I want to reassure affected staff that being on furlough is a much appreciated step and genuinely helps St George's at this challenging time. Being furloughed is in no way a personal reflection on performance and nor is it any indication of how the organisation views your role or the contribution you are making – it is simply that how we work, in the short term, has been altered.
It is one important way for us to recoup some of our staff costs where work has diminished as a result of Covid-19 and set this against our sizeable debts. We are, of course, also looking at other means of reducing our expenditure. Our expectation is that once we return to business as usual, workloads will return to former levels and roles will continue to function as before.
For managers, I would reiterate that considering relevant staff to furlough is an important responsibility at this time and you should give it priority. Workloads for your team or individuals may have been significantly impacted by the pandemic, so please do have the necessary conversations with those individuals and with HR as soon as you can. If you intend to rotate anybody on furlough, the first rotation would need to be on furlough by Monday 20 April in order to complete two furlough periods of three weeks each.
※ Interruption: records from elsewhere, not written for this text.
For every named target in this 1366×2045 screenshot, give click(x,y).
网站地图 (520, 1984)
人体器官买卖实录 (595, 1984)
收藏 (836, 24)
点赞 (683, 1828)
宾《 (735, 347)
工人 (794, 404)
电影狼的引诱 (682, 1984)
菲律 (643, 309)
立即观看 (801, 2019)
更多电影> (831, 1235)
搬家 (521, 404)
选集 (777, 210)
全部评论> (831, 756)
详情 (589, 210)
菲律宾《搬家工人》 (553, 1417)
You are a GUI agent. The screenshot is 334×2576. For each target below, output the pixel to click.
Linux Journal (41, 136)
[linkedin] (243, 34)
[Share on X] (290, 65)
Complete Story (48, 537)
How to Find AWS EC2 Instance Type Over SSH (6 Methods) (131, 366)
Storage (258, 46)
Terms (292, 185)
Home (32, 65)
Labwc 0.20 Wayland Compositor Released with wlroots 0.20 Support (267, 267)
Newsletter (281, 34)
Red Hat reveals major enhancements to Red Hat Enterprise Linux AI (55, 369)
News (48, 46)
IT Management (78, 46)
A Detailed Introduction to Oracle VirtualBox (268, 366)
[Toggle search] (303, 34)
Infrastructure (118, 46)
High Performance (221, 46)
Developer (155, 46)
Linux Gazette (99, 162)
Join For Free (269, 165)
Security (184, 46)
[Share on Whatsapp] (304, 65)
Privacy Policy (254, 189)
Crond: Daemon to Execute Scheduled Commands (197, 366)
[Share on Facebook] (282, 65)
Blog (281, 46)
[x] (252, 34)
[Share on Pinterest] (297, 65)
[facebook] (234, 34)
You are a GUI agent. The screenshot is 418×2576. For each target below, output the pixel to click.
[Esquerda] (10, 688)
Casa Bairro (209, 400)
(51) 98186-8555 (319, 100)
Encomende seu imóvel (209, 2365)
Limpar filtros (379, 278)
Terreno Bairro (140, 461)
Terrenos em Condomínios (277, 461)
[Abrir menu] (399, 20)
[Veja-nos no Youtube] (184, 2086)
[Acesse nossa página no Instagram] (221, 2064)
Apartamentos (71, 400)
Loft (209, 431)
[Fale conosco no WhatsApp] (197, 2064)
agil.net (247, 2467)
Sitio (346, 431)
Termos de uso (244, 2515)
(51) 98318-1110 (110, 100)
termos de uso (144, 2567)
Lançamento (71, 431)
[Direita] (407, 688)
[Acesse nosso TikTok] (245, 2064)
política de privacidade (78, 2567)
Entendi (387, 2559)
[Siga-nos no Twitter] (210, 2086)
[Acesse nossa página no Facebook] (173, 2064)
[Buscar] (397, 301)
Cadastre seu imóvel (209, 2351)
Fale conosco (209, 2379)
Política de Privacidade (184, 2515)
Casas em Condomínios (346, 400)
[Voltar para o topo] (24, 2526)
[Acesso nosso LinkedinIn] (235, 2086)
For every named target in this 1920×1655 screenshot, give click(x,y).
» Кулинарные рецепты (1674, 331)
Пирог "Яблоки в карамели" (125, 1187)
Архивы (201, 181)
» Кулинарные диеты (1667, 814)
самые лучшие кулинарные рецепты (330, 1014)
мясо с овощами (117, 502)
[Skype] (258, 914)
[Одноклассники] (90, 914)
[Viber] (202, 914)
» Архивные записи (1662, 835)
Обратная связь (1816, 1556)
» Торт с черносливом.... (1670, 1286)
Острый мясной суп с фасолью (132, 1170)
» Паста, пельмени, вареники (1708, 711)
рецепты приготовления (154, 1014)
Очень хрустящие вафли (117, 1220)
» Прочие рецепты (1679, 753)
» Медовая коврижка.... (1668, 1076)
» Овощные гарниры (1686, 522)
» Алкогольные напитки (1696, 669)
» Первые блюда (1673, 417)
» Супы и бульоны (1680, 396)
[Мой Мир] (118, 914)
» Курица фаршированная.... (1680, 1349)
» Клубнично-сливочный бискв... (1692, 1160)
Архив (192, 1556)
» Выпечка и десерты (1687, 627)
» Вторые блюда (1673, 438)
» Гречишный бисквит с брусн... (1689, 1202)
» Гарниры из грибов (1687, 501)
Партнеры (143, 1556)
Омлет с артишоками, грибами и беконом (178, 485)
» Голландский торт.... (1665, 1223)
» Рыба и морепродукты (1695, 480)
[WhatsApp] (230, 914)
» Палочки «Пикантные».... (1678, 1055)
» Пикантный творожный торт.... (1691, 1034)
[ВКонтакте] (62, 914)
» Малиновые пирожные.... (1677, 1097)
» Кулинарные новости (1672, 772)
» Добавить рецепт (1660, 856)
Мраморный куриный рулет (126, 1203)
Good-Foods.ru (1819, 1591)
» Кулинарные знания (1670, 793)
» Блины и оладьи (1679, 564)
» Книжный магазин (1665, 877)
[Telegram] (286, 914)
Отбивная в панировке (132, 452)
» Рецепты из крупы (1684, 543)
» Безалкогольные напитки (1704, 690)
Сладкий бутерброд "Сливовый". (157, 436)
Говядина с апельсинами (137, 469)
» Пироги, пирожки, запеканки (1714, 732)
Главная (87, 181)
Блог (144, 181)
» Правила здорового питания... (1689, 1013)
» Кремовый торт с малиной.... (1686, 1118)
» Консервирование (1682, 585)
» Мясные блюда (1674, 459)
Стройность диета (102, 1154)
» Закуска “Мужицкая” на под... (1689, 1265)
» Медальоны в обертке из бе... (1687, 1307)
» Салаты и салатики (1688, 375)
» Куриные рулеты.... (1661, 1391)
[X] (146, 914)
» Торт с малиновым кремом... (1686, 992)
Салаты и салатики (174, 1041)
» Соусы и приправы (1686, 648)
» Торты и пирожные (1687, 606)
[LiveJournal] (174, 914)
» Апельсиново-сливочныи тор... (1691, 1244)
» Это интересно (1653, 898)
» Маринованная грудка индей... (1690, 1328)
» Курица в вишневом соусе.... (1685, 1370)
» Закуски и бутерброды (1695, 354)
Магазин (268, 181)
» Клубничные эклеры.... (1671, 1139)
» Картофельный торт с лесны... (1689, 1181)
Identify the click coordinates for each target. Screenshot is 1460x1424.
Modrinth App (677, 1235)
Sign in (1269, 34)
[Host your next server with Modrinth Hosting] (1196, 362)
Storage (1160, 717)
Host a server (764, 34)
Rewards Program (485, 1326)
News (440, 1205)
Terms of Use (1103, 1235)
Returning to 'business as usual'
We will be looking in the next few weeks to begin restoring some of the usual structures which have been superseded for a time by the University's business continuity processes. This will begin with our convening Senate and also Executive Board. We have also adjusted how we report to Council and its Committees. What is vital is that we carefully document the changes we have made to our regular processes, in order to maintain our functions in this most peculiar of times. The actions we have taken will formally be reported to Senate and, as the consequences of this period may reverberate for some time to come, a good record of what we did - and when and why - is vital.
While we anticipate several more weeks of measures which will continue to curtail the normal functioning of the University, we're already beginning to plan for how we might begin to restore key in-person functions. Again, we will circulate more information as soon as we can.
Looking ahead to the new academic year
I know that many of you will already be thinking ahead to the new academic year and wondering how the University will operate in circumstances which, even from what we know now, are very difficult to anticipate. Please rest assured that while there is much that we still don't know looking that far ahead, the senior team and I are already considering this issue.
I remain incredibly grateful for the forbearance of all staff during this time – no one is unaffected and I am sure I was not alone feeling anxious about how people would cope when a minimum of another three weeks of lockdown was announced. I do know that I am very fortunate to be part of the St George’s family and you views, ideas and inspirations continue to be very welcome.